▶ _Required work_
Give the number of lines in the following entries that contain the word "menu", with nothing added.

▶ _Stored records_
*** Block opens ***

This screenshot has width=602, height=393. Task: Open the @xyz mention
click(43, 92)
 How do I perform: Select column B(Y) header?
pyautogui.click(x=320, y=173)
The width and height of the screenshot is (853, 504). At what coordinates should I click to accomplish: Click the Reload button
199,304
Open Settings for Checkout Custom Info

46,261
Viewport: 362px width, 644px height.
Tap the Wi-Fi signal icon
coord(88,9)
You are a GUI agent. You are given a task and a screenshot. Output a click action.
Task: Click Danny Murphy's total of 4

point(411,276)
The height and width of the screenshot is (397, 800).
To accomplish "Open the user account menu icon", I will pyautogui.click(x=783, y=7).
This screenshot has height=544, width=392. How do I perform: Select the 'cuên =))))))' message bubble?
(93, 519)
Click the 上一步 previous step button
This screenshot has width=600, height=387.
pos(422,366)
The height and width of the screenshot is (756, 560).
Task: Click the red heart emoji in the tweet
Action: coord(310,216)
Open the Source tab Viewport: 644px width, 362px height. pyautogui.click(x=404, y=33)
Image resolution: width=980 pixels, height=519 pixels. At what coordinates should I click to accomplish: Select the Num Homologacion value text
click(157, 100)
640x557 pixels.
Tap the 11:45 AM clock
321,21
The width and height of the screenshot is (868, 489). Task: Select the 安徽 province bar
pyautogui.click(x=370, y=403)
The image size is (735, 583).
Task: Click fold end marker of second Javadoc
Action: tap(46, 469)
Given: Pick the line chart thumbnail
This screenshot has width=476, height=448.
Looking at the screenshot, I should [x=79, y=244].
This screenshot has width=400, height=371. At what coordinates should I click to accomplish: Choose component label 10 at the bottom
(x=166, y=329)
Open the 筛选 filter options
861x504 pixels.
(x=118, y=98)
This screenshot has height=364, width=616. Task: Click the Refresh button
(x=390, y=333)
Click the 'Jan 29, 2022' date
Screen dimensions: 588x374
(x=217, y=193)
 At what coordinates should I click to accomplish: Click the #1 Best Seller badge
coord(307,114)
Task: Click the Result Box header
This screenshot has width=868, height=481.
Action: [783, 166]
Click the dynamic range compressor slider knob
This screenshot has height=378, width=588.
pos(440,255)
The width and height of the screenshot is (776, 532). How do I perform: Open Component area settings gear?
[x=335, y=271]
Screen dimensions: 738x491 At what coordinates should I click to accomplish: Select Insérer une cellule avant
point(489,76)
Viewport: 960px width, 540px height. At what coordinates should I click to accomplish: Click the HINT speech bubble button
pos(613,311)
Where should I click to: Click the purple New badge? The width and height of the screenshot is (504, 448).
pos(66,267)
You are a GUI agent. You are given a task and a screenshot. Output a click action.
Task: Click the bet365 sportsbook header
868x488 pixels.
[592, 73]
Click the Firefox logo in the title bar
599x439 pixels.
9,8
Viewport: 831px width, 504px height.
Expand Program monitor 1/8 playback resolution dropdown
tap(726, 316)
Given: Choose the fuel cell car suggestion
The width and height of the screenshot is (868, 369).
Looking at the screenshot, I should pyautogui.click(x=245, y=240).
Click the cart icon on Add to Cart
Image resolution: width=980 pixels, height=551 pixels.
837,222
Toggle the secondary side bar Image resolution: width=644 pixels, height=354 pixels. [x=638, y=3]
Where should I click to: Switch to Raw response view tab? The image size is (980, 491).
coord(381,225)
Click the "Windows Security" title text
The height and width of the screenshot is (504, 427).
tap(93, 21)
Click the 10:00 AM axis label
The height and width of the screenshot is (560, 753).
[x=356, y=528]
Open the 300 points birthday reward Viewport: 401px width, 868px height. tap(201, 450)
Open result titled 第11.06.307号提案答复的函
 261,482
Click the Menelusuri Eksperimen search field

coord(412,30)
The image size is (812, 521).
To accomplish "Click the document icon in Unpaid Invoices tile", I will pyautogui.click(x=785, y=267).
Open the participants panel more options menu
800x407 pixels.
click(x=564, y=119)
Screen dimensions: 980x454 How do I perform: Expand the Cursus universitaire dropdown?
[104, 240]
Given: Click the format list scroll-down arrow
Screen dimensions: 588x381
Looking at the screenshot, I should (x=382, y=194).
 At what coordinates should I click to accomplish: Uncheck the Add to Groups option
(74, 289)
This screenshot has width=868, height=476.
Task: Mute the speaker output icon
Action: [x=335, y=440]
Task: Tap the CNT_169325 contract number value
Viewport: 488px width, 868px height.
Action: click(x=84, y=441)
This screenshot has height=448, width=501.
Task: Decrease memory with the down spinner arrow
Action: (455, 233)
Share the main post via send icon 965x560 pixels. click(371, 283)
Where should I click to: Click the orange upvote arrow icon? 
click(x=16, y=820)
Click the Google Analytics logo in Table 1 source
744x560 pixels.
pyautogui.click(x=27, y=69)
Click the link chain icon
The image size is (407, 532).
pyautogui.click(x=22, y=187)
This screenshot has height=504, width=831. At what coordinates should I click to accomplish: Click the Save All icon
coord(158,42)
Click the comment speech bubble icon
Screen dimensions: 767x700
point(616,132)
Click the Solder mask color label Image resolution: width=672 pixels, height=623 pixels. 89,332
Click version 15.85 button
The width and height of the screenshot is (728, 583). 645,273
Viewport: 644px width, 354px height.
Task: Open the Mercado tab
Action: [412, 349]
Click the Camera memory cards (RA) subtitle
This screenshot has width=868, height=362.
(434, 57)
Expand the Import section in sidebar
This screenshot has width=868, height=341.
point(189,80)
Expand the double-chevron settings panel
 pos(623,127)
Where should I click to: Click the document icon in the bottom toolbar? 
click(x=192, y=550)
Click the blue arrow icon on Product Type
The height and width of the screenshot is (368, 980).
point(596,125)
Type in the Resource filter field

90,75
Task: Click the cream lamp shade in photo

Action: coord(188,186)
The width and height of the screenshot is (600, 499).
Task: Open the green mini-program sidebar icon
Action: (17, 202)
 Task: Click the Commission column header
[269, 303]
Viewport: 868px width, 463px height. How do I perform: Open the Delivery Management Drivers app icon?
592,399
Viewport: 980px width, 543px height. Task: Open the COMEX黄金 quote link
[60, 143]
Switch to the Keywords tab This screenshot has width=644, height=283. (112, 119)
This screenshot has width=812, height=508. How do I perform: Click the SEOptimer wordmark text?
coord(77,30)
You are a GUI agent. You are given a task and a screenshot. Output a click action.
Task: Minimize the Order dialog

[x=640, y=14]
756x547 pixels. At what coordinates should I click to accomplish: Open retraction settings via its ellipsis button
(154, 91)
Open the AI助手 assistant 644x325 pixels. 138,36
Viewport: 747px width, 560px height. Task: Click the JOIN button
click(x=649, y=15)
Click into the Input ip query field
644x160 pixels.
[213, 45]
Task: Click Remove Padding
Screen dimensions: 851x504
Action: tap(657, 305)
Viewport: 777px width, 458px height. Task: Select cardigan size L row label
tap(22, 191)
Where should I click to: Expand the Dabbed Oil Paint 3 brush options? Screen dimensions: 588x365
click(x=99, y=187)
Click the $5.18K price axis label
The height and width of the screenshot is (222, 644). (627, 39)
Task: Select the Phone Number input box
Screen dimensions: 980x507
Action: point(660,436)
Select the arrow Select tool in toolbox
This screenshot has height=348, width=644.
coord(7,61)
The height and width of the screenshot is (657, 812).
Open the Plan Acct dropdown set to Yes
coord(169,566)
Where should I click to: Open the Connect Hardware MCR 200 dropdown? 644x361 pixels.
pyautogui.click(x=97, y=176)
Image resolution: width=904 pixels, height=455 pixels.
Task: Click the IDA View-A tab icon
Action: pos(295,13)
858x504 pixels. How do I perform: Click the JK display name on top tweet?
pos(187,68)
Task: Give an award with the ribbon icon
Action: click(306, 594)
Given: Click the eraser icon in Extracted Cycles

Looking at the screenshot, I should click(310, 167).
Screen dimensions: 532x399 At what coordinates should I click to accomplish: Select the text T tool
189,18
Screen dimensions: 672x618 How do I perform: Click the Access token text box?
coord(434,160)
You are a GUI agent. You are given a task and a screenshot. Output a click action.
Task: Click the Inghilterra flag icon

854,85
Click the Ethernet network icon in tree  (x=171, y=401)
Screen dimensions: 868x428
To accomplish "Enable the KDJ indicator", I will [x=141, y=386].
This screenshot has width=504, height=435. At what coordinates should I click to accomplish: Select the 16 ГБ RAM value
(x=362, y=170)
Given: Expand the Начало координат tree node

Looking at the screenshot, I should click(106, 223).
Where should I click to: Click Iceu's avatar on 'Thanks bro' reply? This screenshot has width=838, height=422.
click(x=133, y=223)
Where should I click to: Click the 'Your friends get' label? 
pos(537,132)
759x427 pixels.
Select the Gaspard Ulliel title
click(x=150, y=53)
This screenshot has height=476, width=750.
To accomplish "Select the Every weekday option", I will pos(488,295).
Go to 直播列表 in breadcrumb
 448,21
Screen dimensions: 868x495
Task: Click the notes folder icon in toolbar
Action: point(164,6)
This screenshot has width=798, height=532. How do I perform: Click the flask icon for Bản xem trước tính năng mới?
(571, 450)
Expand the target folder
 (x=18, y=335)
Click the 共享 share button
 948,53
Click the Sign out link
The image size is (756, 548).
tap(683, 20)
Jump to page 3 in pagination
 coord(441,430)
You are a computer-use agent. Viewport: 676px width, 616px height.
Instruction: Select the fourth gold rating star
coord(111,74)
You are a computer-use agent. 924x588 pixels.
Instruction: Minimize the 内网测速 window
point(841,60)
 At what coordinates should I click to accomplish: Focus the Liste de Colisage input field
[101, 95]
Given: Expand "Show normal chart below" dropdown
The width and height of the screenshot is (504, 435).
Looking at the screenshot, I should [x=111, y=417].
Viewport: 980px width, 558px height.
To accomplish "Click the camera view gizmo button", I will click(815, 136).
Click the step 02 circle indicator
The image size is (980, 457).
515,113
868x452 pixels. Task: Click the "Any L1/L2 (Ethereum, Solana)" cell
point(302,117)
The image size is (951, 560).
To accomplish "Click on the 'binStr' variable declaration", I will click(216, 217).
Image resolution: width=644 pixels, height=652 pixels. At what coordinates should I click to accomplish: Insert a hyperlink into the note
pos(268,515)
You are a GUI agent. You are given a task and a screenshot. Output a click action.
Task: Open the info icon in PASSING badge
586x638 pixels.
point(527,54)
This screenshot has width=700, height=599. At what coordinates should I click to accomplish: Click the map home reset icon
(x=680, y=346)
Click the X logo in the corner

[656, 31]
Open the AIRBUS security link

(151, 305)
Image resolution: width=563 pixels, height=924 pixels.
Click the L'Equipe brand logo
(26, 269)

*** Block closes ***

▶ _Problem solution_
2